**À VOUS**
Reproduisez fidèlement le passage de l'extrait sur la phénoménologie qui commence par « C'est le cas » et se termine par « phénoménologie de Husserl. ».

Notre époque d'imagification poussée jusqu'à la gadgétisation de la vie ne tend-elle pas à transformer en artefact tout ce qui déroge à sa féérie technologique, même et y compris le phénomène n'ayant nulle origine artificielle ou accidentelle?
C'est le cas de celui qui nous occupe, illustration comme une autre, quoique dramatique, de ce « flux héraclitéen des vécus », selon l'expression de Husserl, dont il nous faut rendre compte en venant à la chose même, la débarrassant de toute interprétation, optant pour la présentation et non la représentation.
Cela n'est possible que si l'on ne stigmatise pas ceux qu'on juge, la meilleure réflexion étant celle qui vient du commerce des hommes, y compris les primaires parmi eux, pouvant être premiers. Ce qui implique de répudier la moindre retraite épistémologique (au sens étymologique de tirer vers l’arrière : retrahere) pour être « sur la route, dans la ville, au milieu de la foule, chose parmi les choses, homme parmi les hommes » comme disait Sartre dans son Idée fondamentale de la phénoménologie de Husserl.

**DONNÉES DISPONIBLES**

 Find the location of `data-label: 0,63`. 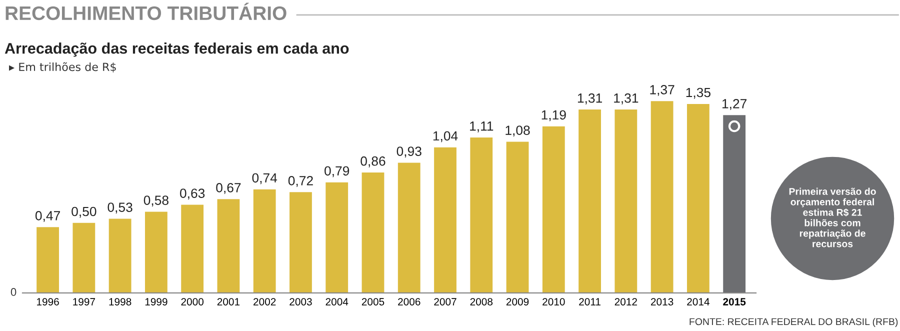

data-label: 0,63 is located at coordinates (192, 194).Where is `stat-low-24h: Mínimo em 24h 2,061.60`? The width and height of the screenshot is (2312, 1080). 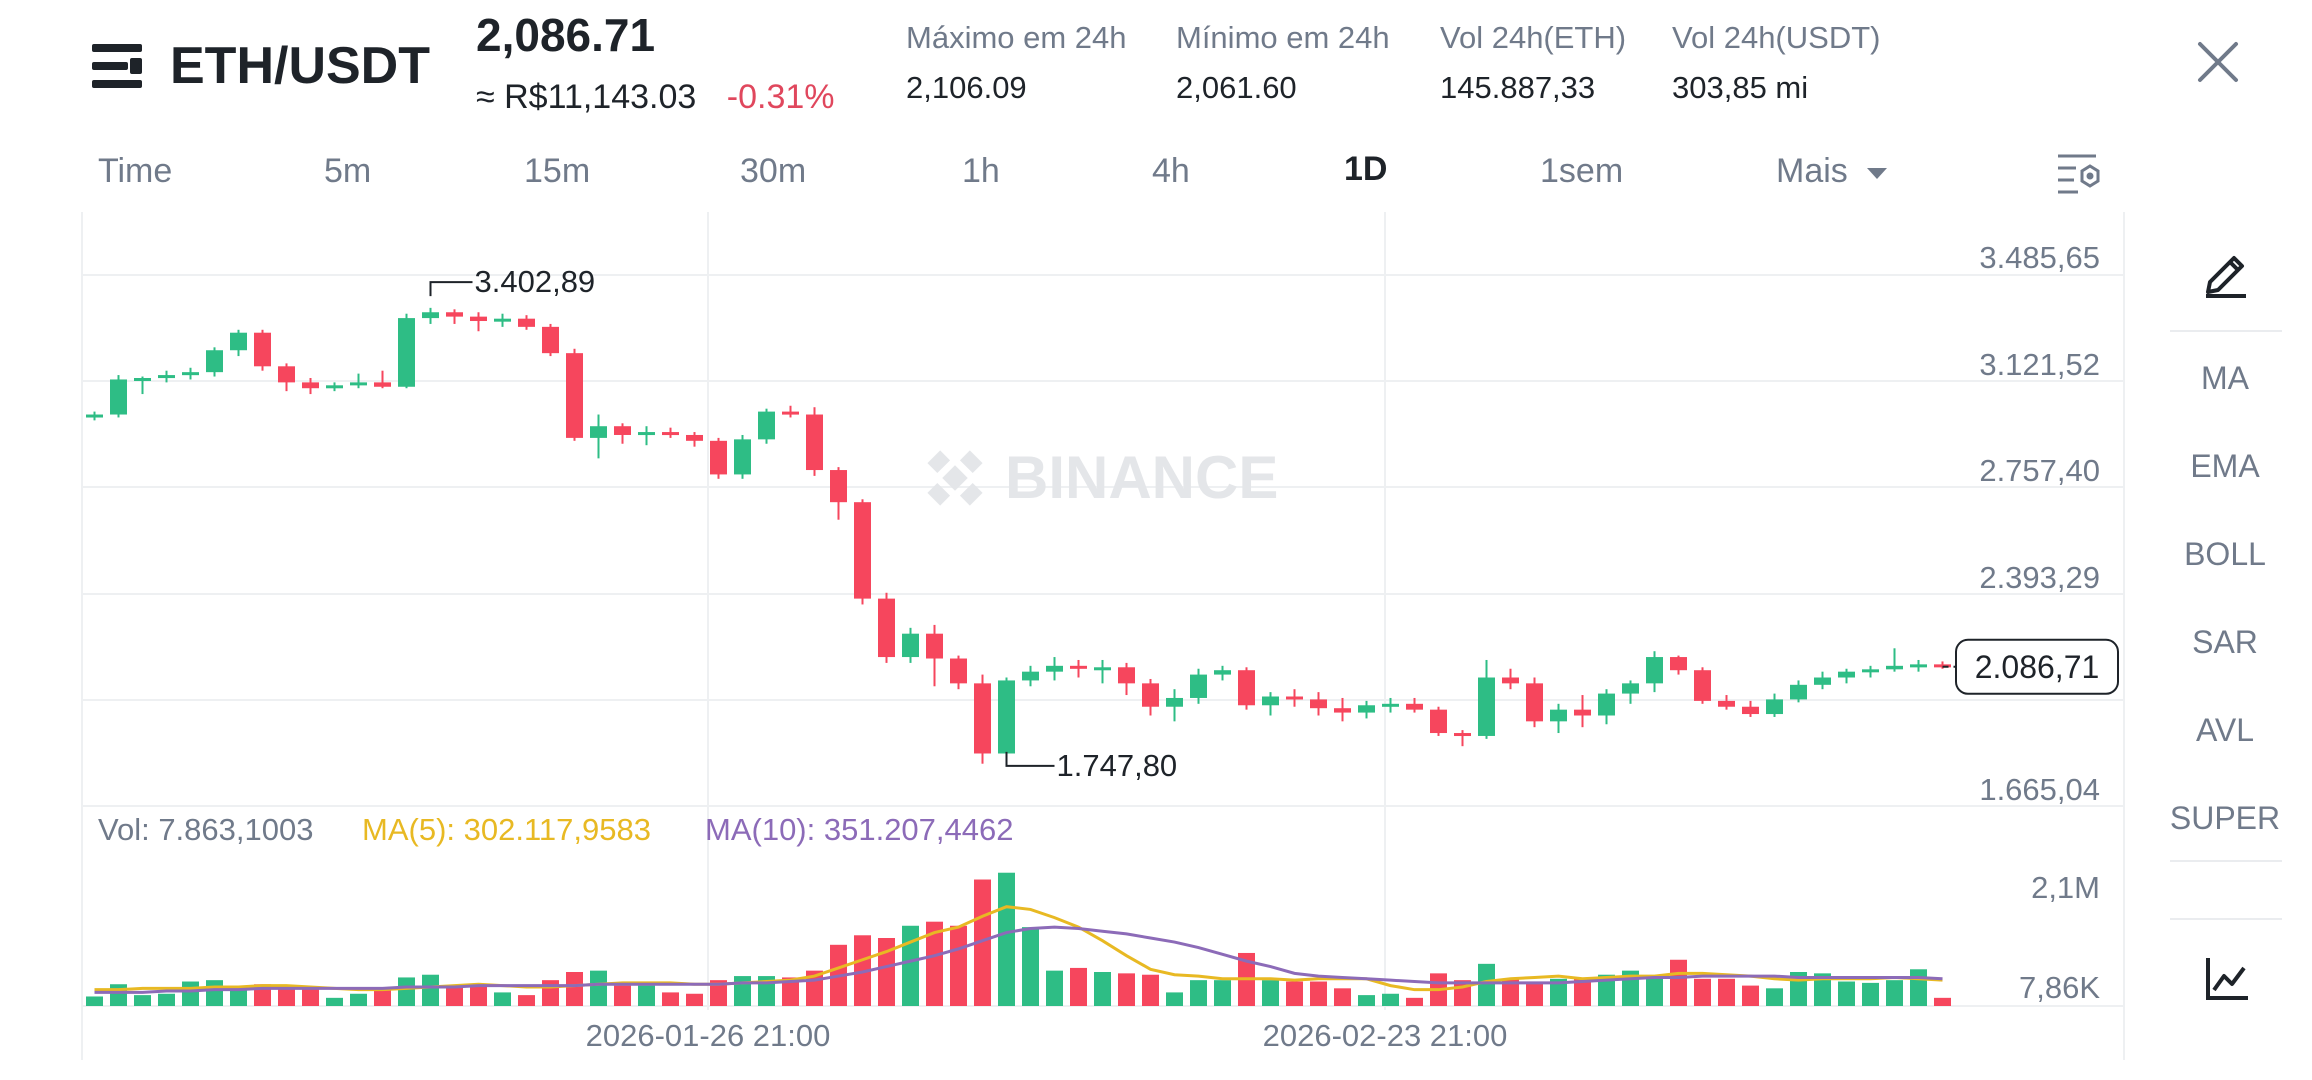 stat-low-24h: Mínimo em 24h 2,061.60 is located at coordinates (1283, 63). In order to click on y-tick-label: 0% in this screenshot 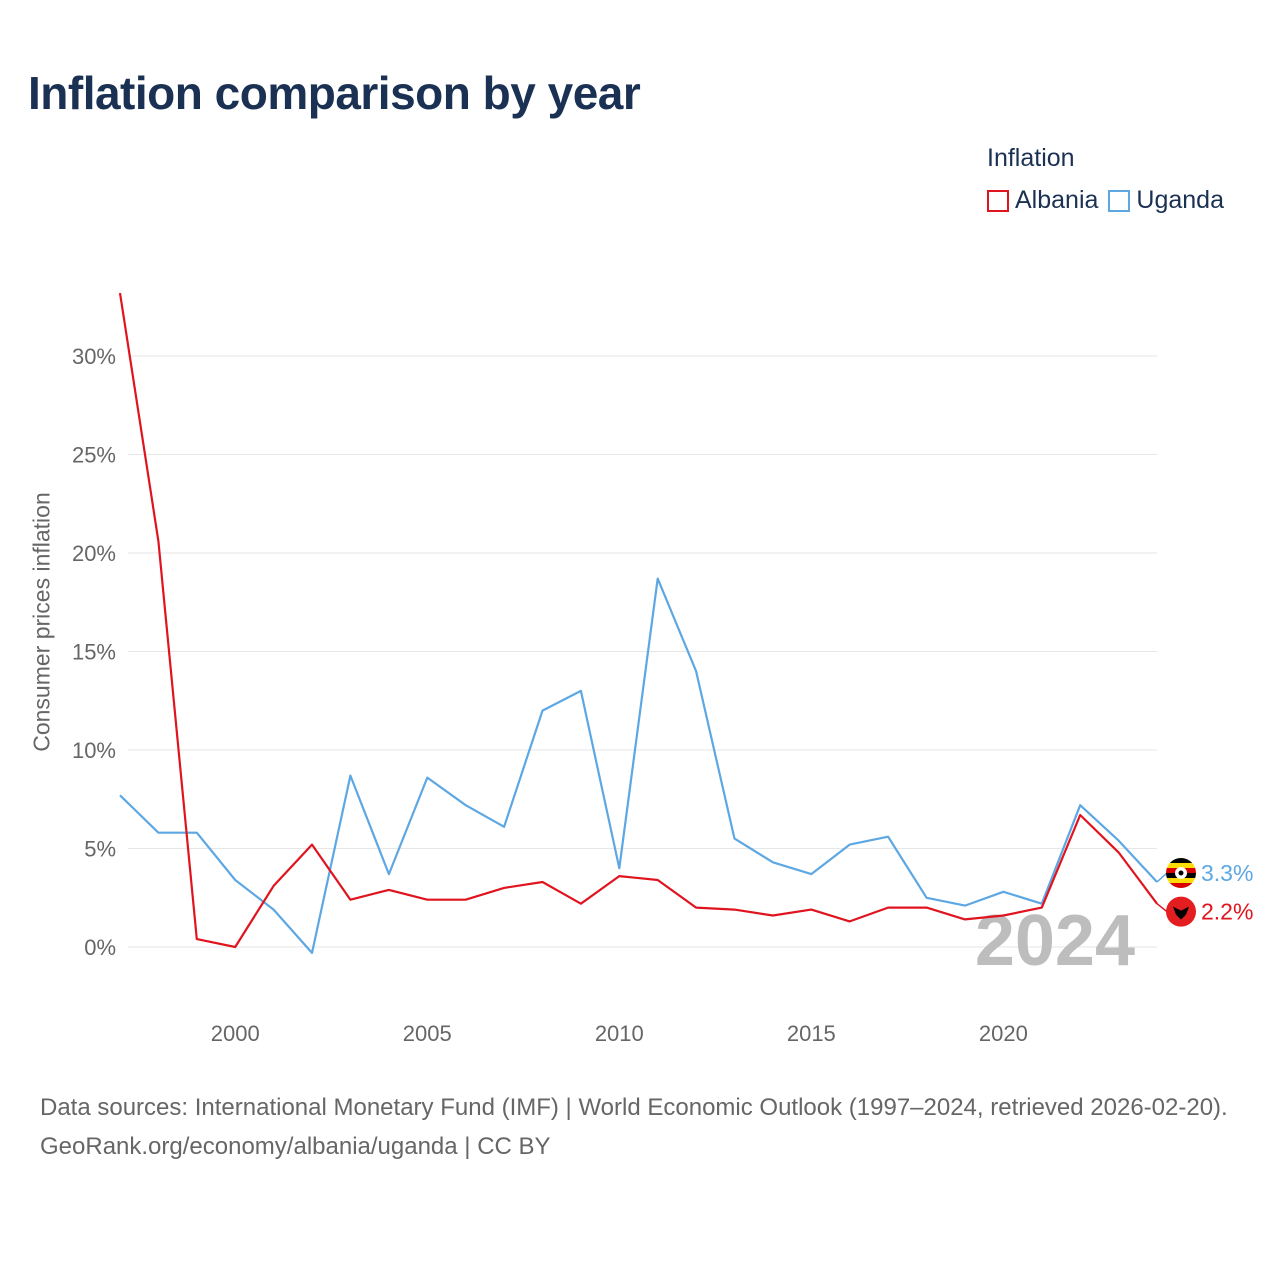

**ZONE DE RÉPONSE**
C'est le cas de celui qui nous occupe, illustration comme une autre, quoique dramatique, de ce « flux héraclitéen des vécus », selon l'expression de Husserl, dont il nous faut rendre compte en venant à la chose même, la débarrassant de toute interprétation, optant pour la présentation et non la représentation.
Cela n'est possible que si l'on ne stigmatise pas ceux qu'on juge, la meilleure réflexion étant celle qui vient du commerce des hommes, y compris les primaires parmi eux, pouvant être premiers. Ce qui implique de répudier la moindre retraite épistémologique (au sens étymologique de tirer vers l’arrière : retrahere) pour être « sur la route, dans la ville, au milieu de la foule, chose parmi les choses, homme parmi les hommes » comme disait Sartre dans son Idée fondamentale de la phénoménologie de Husserl.